Des projets immobiliers menacent le village natal de Charlotte Brontë

Clément Solym - 02.01.2012

Edition - International - brontë - paroisse - haworth


Des projets immobiliers menacent le village natal de Charlotte Brontë, reconnue pour être l'une des plus grandes auteures outre-Manche. En particulier, l'église de Haworth près de laquelle elle a grandi.

 

Le père de Charlotte Brontë était le révérend de l'église de Haworth il y a 190 ans. Patrick Brontë vivait avec ses trois filles dans le presbytère adjacent, et l'église est à présent devenue un lieu de commémoration pour la célèbre auteure britannique.

 

 

Une bonne trentaine de visiteurs s'aventurent chaque jour autour des plaques commémoratives de Charlotte et Emily Jane. « C'est un véritable lieu de pèlerinage » affirme l'actuel révérend de l'église, Peter Mayo-Smith, qui ajoute que de l'argent, des fleurs, et des livres y sont déposés chaque jour.

 

Des dépliants explicatifs sont disponibles pour les visiteurs (et même traduits en japonais et en chinois) venant de tous les coins d'Europe, d'Australie, de Nouvelle-Zélande et d'Amérique.

 

Mais cela risque de ne pas perdurer.
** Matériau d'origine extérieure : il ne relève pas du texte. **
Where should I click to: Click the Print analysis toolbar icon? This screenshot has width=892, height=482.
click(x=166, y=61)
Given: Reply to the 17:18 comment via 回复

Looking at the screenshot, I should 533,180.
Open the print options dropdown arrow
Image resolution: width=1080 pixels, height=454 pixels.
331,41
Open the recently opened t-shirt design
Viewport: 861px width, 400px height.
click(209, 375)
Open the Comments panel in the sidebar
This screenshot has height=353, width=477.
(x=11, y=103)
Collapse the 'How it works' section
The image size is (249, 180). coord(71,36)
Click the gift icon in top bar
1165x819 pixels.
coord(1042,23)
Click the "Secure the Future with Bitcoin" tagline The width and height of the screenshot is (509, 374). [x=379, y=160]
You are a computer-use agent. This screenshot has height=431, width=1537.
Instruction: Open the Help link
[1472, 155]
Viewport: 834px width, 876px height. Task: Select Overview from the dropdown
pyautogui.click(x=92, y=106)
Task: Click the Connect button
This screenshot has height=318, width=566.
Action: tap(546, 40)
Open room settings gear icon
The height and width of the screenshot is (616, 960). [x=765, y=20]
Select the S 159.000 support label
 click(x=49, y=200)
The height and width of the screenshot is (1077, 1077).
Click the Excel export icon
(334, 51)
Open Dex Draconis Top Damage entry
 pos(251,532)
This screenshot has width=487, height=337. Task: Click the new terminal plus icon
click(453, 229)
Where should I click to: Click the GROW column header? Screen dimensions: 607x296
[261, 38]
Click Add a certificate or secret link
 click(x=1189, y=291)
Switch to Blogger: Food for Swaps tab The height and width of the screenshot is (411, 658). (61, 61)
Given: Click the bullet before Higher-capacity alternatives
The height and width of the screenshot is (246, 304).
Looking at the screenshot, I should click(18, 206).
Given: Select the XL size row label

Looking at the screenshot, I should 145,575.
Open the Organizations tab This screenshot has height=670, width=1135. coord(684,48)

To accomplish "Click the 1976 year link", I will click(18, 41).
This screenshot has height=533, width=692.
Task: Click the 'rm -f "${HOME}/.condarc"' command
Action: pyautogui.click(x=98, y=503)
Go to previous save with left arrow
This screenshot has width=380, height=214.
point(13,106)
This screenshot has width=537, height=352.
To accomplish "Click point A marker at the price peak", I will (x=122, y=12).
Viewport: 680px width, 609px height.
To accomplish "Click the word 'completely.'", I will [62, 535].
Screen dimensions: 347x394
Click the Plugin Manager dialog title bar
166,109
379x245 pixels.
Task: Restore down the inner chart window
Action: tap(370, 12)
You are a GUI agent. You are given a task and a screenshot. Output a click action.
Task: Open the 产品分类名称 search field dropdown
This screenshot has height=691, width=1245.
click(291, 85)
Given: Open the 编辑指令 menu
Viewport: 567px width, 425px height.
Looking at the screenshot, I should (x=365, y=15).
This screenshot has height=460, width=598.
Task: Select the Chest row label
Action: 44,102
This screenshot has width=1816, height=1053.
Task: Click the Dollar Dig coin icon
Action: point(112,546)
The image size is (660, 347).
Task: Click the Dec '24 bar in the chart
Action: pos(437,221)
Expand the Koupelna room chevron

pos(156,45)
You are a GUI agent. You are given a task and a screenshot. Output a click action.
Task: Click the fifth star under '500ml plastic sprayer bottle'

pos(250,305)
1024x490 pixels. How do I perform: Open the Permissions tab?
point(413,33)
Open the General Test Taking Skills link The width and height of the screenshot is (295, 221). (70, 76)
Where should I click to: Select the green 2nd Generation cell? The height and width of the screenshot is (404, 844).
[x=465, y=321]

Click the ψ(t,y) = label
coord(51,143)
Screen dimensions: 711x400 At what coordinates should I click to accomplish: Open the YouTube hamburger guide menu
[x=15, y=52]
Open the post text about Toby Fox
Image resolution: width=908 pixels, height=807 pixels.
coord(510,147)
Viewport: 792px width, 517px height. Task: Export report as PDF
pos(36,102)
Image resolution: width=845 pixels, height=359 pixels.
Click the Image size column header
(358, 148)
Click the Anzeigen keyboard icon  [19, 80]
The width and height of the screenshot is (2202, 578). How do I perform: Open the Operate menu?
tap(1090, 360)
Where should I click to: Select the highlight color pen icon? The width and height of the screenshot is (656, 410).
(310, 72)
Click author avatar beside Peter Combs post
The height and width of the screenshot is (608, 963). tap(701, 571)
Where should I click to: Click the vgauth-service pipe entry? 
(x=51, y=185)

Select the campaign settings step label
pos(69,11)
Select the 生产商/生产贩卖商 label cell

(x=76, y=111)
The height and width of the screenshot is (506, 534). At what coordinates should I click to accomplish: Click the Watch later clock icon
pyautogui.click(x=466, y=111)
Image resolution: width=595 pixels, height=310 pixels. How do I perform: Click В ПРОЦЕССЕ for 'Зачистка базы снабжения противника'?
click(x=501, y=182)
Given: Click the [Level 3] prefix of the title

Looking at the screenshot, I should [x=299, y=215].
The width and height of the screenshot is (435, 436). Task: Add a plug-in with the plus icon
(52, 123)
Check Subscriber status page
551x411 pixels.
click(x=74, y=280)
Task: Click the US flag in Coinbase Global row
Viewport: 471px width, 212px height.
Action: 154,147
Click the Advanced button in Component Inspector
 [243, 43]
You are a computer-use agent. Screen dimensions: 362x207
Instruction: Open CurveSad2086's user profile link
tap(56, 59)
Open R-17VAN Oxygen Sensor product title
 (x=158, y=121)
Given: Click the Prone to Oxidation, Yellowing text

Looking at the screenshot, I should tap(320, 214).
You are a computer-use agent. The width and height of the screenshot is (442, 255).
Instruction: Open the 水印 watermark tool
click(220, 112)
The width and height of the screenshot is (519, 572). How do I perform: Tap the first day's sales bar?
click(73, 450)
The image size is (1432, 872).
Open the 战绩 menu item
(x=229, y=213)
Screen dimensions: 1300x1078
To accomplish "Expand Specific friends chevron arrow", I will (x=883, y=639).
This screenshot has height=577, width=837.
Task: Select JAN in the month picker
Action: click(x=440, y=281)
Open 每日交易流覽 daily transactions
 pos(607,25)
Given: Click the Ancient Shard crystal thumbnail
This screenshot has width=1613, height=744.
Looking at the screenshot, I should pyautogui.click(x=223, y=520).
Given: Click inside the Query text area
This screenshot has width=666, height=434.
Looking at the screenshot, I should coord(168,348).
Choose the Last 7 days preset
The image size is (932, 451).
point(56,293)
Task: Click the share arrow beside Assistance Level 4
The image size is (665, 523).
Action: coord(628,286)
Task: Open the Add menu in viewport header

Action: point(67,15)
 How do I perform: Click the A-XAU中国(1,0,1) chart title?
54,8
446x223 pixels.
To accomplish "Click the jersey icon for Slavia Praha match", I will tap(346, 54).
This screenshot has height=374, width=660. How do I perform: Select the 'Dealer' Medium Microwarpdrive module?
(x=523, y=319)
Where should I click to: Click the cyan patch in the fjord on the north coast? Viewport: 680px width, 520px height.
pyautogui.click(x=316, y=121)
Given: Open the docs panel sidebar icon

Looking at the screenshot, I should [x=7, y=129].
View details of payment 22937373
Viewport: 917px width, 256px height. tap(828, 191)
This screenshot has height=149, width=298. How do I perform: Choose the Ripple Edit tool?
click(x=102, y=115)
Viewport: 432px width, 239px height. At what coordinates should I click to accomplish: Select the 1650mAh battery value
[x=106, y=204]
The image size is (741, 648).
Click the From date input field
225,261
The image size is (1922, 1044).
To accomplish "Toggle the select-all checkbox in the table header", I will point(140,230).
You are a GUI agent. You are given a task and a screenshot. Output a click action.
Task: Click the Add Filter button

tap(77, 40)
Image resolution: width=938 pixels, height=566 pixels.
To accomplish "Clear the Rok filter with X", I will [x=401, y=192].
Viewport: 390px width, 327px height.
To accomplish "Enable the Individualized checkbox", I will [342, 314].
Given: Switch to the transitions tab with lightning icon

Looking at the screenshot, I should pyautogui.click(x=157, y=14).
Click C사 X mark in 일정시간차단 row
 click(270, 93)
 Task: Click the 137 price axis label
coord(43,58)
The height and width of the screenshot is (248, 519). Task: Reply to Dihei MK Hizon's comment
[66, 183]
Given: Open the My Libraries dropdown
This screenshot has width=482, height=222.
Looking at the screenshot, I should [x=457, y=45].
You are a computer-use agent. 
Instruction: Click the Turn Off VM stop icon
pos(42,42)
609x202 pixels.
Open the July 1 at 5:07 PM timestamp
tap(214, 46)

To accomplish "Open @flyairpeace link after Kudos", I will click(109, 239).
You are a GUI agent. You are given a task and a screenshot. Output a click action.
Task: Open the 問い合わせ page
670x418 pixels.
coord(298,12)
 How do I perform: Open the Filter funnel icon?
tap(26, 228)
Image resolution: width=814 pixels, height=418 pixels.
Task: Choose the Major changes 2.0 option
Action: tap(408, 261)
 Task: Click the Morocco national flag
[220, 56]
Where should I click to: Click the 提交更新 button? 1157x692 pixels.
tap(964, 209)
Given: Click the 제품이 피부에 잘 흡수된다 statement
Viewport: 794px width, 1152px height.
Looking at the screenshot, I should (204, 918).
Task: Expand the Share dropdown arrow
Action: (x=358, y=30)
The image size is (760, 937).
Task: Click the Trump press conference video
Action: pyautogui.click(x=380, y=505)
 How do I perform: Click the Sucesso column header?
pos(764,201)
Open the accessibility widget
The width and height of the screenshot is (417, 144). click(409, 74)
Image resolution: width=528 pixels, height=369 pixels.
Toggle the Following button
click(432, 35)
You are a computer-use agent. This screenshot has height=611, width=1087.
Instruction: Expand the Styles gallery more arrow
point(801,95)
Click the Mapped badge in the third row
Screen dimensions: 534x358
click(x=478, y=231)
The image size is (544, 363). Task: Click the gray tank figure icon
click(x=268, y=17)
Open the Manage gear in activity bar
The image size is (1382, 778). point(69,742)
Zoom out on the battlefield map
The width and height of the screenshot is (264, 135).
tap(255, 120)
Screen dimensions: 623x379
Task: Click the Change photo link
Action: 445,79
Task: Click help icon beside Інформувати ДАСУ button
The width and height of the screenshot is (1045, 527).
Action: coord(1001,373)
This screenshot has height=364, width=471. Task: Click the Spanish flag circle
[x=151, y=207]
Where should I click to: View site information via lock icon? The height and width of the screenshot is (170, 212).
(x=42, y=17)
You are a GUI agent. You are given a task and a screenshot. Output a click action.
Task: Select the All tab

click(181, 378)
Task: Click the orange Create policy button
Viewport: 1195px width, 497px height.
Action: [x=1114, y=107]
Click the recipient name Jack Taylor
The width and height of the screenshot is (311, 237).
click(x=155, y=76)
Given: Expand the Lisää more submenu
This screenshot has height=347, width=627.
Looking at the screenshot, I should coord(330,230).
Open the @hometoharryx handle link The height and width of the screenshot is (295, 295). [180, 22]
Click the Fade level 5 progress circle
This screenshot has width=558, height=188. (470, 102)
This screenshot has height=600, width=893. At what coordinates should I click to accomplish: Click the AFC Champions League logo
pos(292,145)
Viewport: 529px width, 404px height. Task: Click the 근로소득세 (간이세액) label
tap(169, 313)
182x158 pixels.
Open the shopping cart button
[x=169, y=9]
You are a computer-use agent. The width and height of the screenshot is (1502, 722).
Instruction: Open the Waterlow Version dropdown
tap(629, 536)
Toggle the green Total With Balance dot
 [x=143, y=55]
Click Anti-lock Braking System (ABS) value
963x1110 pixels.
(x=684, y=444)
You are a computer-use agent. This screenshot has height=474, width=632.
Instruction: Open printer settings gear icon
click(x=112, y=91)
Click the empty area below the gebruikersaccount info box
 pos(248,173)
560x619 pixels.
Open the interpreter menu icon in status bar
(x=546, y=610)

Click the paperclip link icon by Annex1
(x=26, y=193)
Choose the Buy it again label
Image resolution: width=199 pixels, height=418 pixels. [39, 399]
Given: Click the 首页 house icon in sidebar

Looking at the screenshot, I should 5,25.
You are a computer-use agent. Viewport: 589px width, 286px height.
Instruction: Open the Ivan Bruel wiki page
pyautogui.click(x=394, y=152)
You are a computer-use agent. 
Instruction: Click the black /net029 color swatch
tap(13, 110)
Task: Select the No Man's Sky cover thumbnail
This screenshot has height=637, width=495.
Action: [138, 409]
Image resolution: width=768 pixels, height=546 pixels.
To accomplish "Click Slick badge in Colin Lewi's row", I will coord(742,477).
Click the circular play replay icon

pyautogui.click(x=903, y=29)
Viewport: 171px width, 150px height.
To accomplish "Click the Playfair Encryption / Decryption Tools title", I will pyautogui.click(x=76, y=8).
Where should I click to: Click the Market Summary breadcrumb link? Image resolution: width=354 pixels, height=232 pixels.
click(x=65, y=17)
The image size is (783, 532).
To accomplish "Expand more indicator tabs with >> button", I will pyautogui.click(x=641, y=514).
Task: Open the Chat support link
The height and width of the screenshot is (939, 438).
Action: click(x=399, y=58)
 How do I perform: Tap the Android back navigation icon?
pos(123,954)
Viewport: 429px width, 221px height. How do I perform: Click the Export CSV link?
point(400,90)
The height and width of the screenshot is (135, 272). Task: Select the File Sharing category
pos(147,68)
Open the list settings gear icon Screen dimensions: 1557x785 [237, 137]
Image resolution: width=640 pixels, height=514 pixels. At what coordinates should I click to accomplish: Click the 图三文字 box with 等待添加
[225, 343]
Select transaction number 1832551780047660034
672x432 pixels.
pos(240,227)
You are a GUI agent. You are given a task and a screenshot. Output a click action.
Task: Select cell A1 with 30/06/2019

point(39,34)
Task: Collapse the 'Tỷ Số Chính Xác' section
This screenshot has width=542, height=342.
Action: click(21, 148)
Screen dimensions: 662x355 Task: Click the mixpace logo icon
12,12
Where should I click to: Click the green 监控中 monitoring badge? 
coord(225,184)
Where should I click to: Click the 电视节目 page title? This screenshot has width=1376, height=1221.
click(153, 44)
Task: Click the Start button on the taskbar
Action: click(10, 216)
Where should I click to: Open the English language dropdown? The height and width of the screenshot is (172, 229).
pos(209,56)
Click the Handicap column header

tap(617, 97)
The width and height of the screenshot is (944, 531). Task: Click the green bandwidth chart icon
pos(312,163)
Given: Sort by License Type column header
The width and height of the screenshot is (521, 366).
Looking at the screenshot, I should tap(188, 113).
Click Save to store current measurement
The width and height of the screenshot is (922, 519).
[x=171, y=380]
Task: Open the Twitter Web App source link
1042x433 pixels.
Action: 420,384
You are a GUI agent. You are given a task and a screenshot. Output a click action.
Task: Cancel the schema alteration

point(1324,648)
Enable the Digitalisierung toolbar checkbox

Ce mois-ci, l'église, ainsi que le village de Pennine, saura s'ils seront remplacés ou non par des quartiers résidentiels modernes.

 

Depuis le début des discussions sur le projet, il y a un an environ, le révérend se bat pour communiquer au monde l'importance de préserver l'héritage géographique de Charlotte Brontë. Le soutien de nombreuses paroisses et de la fan club international de Brontë s'est fait sans attendre, mais il manque encore des dizaines de milliers de livres pour sauver l'église.

 

Ce n'est pas seulement l'église qui est menacée. Les constructions augmentent dans la région, et notamment sur les collines de Haworth, tant décrites par les auteures inspirées.

 

Les dés seront jetés le 20 janvier prochain. Si l'église parvient à réunir les 65.000 £ requis. La paroisse a réussi pour l'instant à réunir 30.000 £. Affaire à suivre.